Mas o capitalismo americano é realmente baseado na escravidão? Afinal, a escravidão é muito mais antiga do que o capitalismo. Por 5.000 anos, a escravidão foi uma parte essencial dos sistemas econômicos em todo o mundo. A escravidão era particularmente difundida na Grécia e Roma antigas, mas também existia na Índia, China, Coréia e outros países. Na China, por exemplo, a escravidão já existia em 1800 a.C.

O economista Thomas Sowell escreve “que 14 milhões de escravos africanos foram levados através do Deserto do Saara ou enviados através do Golfo Pérsico e outras vias navegáveis para as nações do Norte da África e do Oriente Médio”, em comparação com cerca de 11 milhões de africanos enviados através do Atlântico. O comércio de escravos existia principalmente na África: os africanos caçavam outros africanos e foram os árabes que organizaram o comércio de escravos.

Dos aproximadamente 11 milhões de escravos levados para o “Novo Mundo” entre os séculos XV e XIX, 5.53 milhões foram enviados para o Brasil. 1.2 milhão de africanos foram vendidos para a Jamaica, 911.000 para Saint-Dominique (agora Haiti), 890.000 para Cuba e 608.000 para Barbados.

Bem poucos africanos foram traficados para os EUA como escravos – cerca de 472.000. Muitos trabalharam em plantações de tabaco e arroz. Até mesmo a anticapitalista de esquerda Ulrike Hermann admite em seu livro The End of Capitalism [O Fim do Capitalismo]: “Por mais paradoxal que possa parecer, a exploração não o torna rico. Esta foi a experiência de todas as colônias que dependiam do trabalho escravo. O Brasil permaneceu tão atrasado quanto a Jamaica ou o estado americano do Mississippi. Proprietários de plantações individuais se tornaram muito ricos, mas no geral a economia nacional não avançou … Não é coincidência que apenas o norte dos EUA, onde quase não havia escravos, se industrializou.” Ela acrescenta: “Então, o comércio de escravos era mais um fenômeno econômico marginal, por mais cínico que isso pareça, e não pode explicar por que o capitalismo surgiu”.

Benjamin Franklin, um dos pais fundadores dos Estados Unidos, que ajudou a redigir a Declaração de Independência e foi um de seus primeiros signatários, escreveu que a importação de escravos estrangeiros só poderia enfraquecer um Estado e sua economia. David Hume e Adam Smith chegaram a conclusões semelhantes em seus principais trabalhos. Os gênios do capitalismo criticaram a escravidão não apenas com argumentos morais, mas também com argumentos econômicos.

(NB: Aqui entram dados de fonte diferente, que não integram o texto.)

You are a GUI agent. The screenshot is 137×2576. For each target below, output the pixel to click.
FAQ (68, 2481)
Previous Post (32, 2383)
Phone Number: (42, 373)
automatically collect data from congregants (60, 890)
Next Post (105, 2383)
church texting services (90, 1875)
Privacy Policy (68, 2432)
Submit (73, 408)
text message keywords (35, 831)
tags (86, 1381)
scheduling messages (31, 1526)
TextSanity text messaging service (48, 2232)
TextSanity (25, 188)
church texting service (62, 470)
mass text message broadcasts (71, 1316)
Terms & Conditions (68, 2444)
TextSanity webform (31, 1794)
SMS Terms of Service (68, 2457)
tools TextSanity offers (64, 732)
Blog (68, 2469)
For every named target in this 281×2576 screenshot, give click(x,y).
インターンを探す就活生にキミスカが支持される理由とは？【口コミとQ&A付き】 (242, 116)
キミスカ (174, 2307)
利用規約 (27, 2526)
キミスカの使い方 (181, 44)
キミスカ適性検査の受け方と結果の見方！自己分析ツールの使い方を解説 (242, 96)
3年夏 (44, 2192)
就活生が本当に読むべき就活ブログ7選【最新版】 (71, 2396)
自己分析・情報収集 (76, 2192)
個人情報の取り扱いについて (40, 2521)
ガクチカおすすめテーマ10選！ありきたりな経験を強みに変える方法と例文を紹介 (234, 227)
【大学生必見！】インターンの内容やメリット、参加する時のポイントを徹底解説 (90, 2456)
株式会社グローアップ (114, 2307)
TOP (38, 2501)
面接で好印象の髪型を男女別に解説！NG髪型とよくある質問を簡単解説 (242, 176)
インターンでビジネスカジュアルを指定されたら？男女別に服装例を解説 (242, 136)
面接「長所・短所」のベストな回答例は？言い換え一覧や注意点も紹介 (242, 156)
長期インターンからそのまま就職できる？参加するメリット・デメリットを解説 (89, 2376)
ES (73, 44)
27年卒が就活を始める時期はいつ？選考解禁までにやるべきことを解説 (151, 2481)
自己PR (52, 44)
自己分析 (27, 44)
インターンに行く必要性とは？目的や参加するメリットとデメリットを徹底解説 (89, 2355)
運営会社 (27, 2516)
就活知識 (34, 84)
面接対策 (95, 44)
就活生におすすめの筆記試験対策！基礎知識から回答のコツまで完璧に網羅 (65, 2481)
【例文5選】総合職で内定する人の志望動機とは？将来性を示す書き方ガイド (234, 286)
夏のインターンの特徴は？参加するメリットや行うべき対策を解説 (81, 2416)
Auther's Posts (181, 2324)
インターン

Adam Smith escreveu em oposição à escravidão em sua principal obra An Inquiry into the Nature and Causes of the Wealth of Nations [Um Inquérito sobre a Natureza e as Causas da Riqueza das Nações], que foi publicada em 1776. Seus ataques à escravidão são enquadrados em termos econômicos, não morais. Ele reconheceu que seria extremamente difícil para os proprietários de escravos conseguirem exercer simpatia por seus escravos, já que isso forçaria o reconhecimento de sua própria maldade. Em vez disso, ele concentrou seus esforços em argumentar que a escravidão era um sistema economicamente inviável, muito mais caro do que usar mão de obra gratuita. Smith, provavelmente o gênio mais conhecido do capitalismo, argumentou que embora o trabalho escravo pareça ser a forma mais barata de trabalho, porque envolve apenas a manutenção básica da existência física do escravo, é na verdade a forma mais cara de produção, pois o escravo deve necessariamente estar interessado em comer o máximo possível e trabalhar o mínimo possível. Trabalhadores livres, que recebem um salário, são de fato muito mais produtivos do que os escravos.

Outra tese popular entre os anticapitalistas hoje é que o capitalismo está enraizado principalmente no colonialismo. As guerras coloniais são atribuídas ao capitalismo, embora o capitalismo tenha sido mais bem-sucedido nos próprios países que foram menos ativos em termos de expansão colonial. A América do Norte ou os Estados Unidos não eram, para usar a linguagem dos críticos anticapitalistas do colonialismo, “autores”; eles mesmos estavam inicialmente entre as vítimas do colonialismo. Suas próprias atividades coloniais desempenharam um papel completamente subordinado nos EUA e em seu desenvolvimento econômico.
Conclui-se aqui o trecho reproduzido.